The Oberlin Review
<< Front page Arts March 9, 2007

Sleepy Obies
 
 

Most days, I talk about how wonderful it is that so many students are bringing their own music to the stage in Oberlin. But I have come across an unsettling circumstance: a good number of these student musicians are singing and playing tunes that weren’t penned here at the College, but were written elsewhere during breaks. Maybe this isn’t a problem. Or maybe I’m just cranky and tired.

I have come to think that Oberlin is the campus that never sleeps. About a week ago, I overhead someone at Decaf&eacute; saying that she had only slept four hours between the last two nights. When I wake up in the middle of the night, I usually can hear a keyboard clicking or a toilet flushing down the hall.

And while we’re awake, we stress. In the science center, which I pass through regularly, I have noticed people who seem never to leave that glass atrium — piles of books and energy bars as their only companions. I won’t even mention A-level.

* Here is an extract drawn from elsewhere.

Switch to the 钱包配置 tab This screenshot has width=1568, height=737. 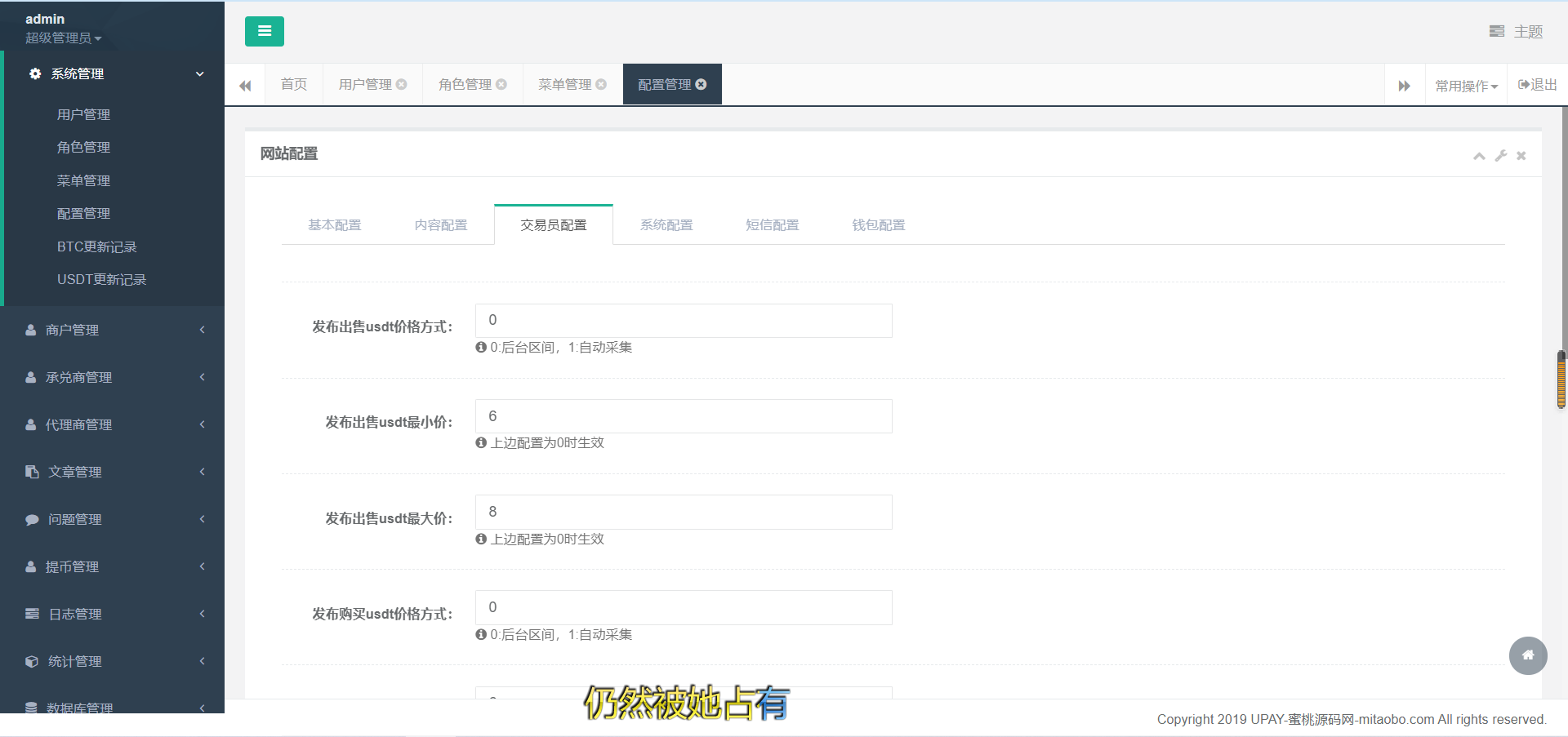[878, 224]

I recently moved to a different dorm; I have since become aware that such moves are possible when someone else has left campus, often because they, to put it simply, just needed a break. And plenty of people deal with the stress in other ways, drinking coffee until their bones must be brittle and dry, taking drugs or spending their CDS salary on chocolate-covered espresso beans.

To a certain extent, I subscribe to this constantly busy lifestyle. I do, however, set the limit at sleep. Eight hours a night, please.

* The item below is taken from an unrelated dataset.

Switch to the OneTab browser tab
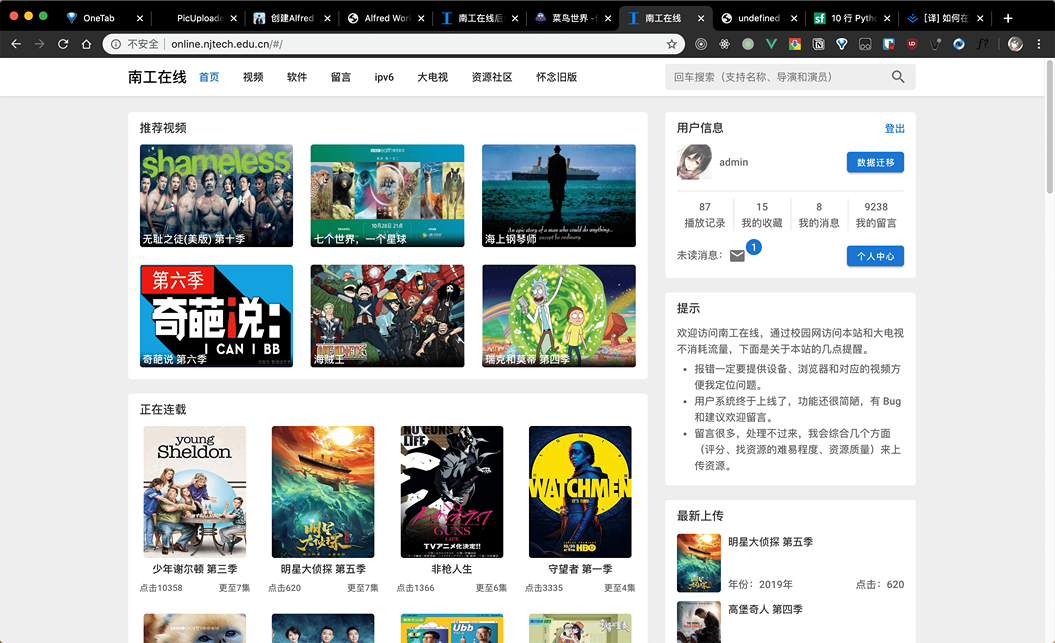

I used to be one of the chocolate bean buyers. Freshman year, I would guiltily sidle into Gibson’s, leaving a few minutes later with an ambiguous brown paper bag, a bag whose contents promised me hours of jittery studying.

It’s hard not to think about deadlines. They’re everywhere. They ornament your syllabi. It’s the way college works.

These days, older and supposedly wiser by one year, I sleep. But I still tend to let college, activities and classes, consume my waking hours. And it makes me uneasy. What about creative endeavors of my own? What about songwriting? It’s a plain and rather predictable fact that I wrote more lyrics than ever before during Winter Term, a time at which I had to focus on only one other project.

At Oberlin, I’ve made so many commitments that it’s hard to keep the obvious ones — those which I make to myself. Some students are keeping their personal commitments to write; most of these people are those who see themselves making music their career. But the rest of us should do it, too. I think I’ll stop making redundant lists on my sticky notes and start working on some of those phrases that float around in my head. Then I can put my sticky note lines together and make songs.

That would be nice. Then, I can take a nap.